[Exercise]
Only one stretch of the data below is wanted: the lines starting at the one with "Task: Tap orange" and ending at the one with "Given: Click the spiral icon beside 78 likes", both included, given again exactly.

[Working data]
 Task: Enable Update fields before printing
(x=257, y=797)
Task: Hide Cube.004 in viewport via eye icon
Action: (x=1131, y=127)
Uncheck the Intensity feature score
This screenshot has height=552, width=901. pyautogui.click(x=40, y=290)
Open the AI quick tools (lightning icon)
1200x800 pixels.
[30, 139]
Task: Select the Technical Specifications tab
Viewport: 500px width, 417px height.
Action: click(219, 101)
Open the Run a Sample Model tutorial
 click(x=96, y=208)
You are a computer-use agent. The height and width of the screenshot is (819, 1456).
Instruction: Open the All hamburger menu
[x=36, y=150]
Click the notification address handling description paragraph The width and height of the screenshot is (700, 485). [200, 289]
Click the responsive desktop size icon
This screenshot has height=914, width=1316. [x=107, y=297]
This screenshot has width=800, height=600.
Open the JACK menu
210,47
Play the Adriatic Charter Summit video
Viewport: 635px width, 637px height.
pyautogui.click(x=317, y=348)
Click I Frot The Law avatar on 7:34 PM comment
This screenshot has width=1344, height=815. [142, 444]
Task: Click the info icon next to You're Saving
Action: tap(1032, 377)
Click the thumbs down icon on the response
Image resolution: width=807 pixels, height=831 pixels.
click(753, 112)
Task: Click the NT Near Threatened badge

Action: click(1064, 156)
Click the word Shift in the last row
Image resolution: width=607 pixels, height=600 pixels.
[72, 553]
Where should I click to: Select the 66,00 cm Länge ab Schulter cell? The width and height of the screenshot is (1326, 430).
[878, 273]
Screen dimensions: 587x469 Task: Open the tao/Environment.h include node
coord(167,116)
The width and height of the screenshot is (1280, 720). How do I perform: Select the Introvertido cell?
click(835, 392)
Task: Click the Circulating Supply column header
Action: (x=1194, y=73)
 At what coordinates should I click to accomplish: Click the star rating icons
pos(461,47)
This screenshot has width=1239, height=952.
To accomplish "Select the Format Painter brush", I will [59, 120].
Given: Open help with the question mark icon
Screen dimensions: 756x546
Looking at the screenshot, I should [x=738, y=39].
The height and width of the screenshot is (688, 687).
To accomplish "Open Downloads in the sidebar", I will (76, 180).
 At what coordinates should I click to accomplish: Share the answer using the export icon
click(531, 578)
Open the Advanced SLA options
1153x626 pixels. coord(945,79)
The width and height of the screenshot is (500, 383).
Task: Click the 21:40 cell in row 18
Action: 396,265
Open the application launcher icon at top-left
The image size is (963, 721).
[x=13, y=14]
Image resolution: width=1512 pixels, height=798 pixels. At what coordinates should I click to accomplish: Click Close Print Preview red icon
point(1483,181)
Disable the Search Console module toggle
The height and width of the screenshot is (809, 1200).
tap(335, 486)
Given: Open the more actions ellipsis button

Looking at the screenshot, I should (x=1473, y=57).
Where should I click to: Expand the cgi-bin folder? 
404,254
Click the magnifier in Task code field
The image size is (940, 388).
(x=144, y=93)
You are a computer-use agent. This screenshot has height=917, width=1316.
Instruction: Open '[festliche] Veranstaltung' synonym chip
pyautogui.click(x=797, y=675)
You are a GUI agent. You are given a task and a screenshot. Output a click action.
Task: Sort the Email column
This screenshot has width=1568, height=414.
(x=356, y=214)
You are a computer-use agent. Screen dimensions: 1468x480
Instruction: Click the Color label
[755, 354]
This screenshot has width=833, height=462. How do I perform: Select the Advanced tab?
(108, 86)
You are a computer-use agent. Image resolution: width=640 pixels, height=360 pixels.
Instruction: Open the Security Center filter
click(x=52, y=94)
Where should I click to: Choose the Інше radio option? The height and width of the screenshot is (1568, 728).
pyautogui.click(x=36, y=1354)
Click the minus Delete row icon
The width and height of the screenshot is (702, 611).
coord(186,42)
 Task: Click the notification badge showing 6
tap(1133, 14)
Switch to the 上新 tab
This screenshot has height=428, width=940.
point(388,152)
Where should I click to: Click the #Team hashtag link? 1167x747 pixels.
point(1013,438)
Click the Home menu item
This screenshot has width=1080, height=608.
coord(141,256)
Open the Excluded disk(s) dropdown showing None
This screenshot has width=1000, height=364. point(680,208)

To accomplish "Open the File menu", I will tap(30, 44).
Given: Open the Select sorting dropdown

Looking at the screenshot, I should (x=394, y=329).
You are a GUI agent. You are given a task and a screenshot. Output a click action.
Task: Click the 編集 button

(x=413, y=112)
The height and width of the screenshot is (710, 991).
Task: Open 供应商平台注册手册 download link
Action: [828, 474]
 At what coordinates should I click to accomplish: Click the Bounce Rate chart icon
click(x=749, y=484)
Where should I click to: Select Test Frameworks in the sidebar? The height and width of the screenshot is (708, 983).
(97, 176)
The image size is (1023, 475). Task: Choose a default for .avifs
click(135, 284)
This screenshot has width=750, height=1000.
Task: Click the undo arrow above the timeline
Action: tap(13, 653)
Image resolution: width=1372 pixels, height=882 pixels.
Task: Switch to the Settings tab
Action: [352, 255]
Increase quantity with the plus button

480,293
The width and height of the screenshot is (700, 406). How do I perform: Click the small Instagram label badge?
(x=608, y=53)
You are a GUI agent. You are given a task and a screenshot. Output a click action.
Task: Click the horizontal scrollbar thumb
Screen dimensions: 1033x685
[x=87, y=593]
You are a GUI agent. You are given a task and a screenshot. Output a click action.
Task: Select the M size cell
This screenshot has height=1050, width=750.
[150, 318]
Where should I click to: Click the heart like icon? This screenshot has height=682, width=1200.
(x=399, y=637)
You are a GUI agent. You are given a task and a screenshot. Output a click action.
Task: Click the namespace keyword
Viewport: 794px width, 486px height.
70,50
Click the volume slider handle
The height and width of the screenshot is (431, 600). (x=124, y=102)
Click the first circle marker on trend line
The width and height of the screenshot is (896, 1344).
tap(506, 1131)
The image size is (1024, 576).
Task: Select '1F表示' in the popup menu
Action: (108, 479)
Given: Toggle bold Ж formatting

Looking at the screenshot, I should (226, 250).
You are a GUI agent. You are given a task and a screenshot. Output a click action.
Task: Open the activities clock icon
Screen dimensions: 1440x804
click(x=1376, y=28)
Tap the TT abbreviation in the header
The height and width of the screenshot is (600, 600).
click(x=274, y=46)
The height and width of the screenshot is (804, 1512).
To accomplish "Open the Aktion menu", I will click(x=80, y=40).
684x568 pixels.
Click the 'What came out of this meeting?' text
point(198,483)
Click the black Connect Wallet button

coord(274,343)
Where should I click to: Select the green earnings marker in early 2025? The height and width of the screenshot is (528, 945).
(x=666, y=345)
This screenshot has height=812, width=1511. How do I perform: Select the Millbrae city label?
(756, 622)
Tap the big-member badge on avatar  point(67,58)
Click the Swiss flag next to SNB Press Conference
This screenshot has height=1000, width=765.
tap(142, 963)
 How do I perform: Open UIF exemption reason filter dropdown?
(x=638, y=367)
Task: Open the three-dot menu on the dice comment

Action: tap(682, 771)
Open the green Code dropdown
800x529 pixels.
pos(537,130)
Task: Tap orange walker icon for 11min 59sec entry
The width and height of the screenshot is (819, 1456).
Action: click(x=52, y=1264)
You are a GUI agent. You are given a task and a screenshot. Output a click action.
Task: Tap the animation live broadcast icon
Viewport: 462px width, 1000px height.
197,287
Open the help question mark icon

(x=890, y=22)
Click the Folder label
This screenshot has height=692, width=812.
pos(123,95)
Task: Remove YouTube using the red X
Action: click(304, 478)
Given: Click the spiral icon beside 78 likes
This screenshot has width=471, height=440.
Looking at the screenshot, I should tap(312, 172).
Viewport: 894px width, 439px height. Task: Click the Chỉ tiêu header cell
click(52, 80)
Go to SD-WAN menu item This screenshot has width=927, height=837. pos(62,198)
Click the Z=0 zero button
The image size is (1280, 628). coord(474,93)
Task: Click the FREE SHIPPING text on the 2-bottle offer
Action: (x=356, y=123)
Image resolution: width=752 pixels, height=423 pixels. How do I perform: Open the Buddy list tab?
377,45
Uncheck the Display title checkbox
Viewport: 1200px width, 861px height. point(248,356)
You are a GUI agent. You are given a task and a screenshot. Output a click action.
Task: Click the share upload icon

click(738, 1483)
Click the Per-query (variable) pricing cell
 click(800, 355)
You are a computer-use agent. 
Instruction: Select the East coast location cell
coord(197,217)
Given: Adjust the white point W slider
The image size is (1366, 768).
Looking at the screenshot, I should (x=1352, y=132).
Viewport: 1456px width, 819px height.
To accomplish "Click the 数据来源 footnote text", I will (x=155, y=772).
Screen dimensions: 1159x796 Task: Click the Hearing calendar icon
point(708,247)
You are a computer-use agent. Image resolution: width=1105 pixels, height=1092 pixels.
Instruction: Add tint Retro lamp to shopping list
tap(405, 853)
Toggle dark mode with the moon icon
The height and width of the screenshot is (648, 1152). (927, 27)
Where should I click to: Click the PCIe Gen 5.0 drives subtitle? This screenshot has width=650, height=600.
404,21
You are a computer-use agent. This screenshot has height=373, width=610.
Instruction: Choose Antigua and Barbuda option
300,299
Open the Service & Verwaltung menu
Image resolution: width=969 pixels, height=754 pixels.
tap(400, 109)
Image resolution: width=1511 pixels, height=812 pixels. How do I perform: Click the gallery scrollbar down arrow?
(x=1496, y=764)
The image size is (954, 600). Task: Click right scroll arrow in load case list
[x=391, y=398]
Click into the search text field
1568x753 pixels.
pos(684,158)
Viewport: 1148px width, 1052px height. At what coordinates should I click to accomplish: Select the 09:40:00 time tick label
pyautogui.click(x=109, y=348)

[Expected answer]
Task: Tap orange walker icon for 11min 59sec entry
The width and height of the screenshot is (819, 1456).
Action: click(x=52, y=1264)
You are a GUI agent. You are given a task and a screenshot. Output a click action.
Task: Tap the animation live broadcast icon
Viewport: 462px width, 1000px height.
197,287
Open the help question mark icon

(x=890, y=22)
Click the Folder label
This screenshot has height=692, width=812.
pos(123,95)
Task: Remove YouTube using the red X
Action: click(304, 478)
Given: Click the spiral icon beside 78 likes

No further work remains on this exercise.